Total gas phase mercury (TGM) concentrations and event wet-only precipitation for Hg were collected for nine months (from April, 2002 to Dec., 2002) at Sterling, NY on the shoreline of Lake Ontario. TGM concentrations measured in this study ($3.02{\pm}2.14\;ng/m^3$) were in somewhat high range compared to other background sites. Using simplified quantitative transport bias analysis (SQTBA) possible sources affecting high Hg concentration in Sterling was identified, and they are coal-fired power plants located in southern NY and Pennsylvania. Wet deposition measured at Mercury Deposition Network (MDN) sites including Pt. Petre and Egbert, ON were compared with data obtained at the Sterling to estimate the total mercury wet deposition flux to Lake Ontario.

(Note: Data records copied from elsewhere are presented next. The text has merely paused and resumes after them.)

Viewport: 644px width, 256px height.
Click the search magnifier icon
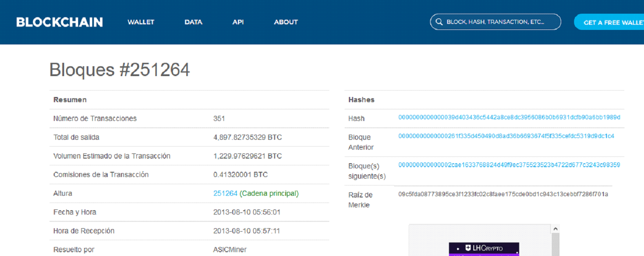tap(439, 22)
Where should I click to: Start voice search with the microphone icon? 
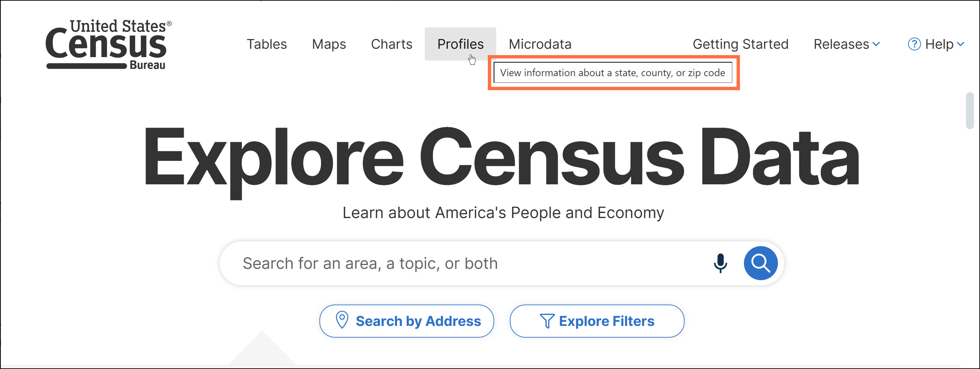[x=720, y=263]
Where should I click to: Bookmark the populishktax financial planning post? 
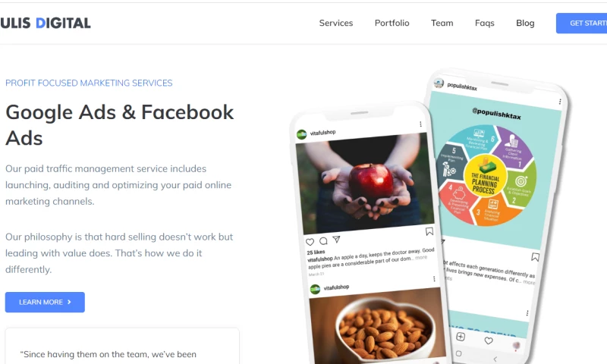click(x=535, y=257)
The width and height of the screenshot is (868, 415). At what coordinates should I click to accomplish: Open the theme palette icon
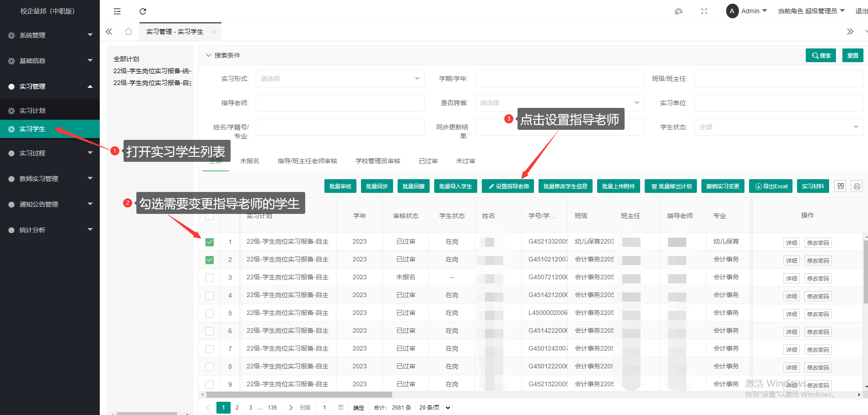[x=679, y=11]
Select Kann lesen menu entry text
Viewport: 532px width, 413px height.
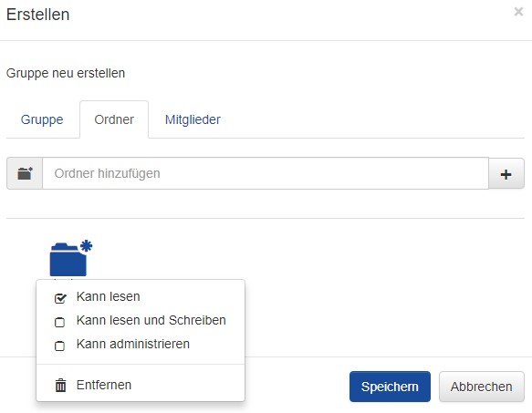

The wet deposition flux was calculated to be the highest at the Sterling site ($7.94\;{\mu}g/m^2$ from April, 2002 to Dec. 2002) and the lowest at the Egbert ($3.92\;{\mu}g/m^2$), due to the both the difference in precipitation depth and Hg concentration in the precipitation. The deposition measured at the Sterling site is similar to Lake Michigan deposition of $6-14\;{\mu}g/m^2$ (converted for ninth months) measured for Lake Michigan Mass Balance Study (LMMBS).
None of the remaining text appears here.